If you have any comments on the interview, please feel free to drop me a line    email

Again, many thanks to John Rickmans for recording this in 1990
From Laurie Price
Thank you for this as ever. Particularly the fascinating interview with Sir Adam. There is a parallel book on BA history by Arthur Reid called Airline which also refers to the BA takeover of BCAL and provides an additional perspective.

It is also a pity that in addition to mentioning the help of Lord Boyd-Carpenter of CAA, the positive role taken by CAA Economic Regulation and Licensing Group lead by Ray Colgate also played at the time.  I attended over 30 CAA licence hearings in the late 70s and early 80s to give or help with evidence  and we made many more licence applications than that because that was the only way of  BCAL securing new routes and opportunities, along with increased bilateral opportunities. It was long before European deregulation and open skies that has lead to the LCC revolution in Europe.

One thing that Sir Adam did not highlight in the interview, possibly because the Conservatives were still in Government at the time or it was still very raw to him (and many of the rest of us) was the whole issue of BA (and BAA) privatisation at that time.
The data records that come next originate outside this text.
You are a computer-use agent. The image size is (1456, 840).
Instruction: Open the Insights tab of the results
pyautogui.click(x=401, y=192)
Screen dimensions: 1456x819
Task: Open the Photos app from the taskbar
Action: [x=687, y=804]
The Thatcher Government was totally focussed on selling off State assets in the mid 1980s, inspired by the advice of Sir Alan Walters and others.

The sale of BA needed to maximise receipts to the Treasury. Nothing was to compromise that. So a stronger BCAL, working with a company like SAS or another, would have potentially limited the relative attractiveness of BA shares, when BA performance had been very poor despite significant indirect subsidy and Government support. Plus a lot of interaction and staff exchange between BA and the DfT.

The Government had appointed Lord King as Chairman of BA assisted by Colin Marshall. King was a friend of Mrs Thatcher.

BA ran a very heavy campaign against BCAL, at licence hearings and in the Press when SAS appeared as possible suitor. For instance, the Mail ran a headline inspired by Norman Tebbit , Stop the Viking Invasion!

In addition, following a lot of lobbying at local Conservative Party  level around Epsom and Esher, the Government said that the Gatwick Heathrow Airlink would cease 6 month after the opening of the M25/M23 link in 1985 as it would provide an adequate inter airport link!.  (We all know how ridiculous that decision was). Airlink stopped on 6th of February 1986. Laura at the BCAL Heathrow Interline desk said it was like turning  off a tap of traffic. Airlink had been said to contribute up to £9 million a year in system benefit to BCAL; the CAA acknowledged over £2 million benefit. That on top of the loss of the route to Libya after the US F111 bombing from UK bases of Tripoli (1985?), endorsed by the Government but with no compensation to BCAL.   So politically, we really were up against an unsympathetic Government and Prime Minister at the time with the inevitable consequences.

But it impacted all of our lives and future careers and lost something that was very dear to us all and a unique brand and standard of service.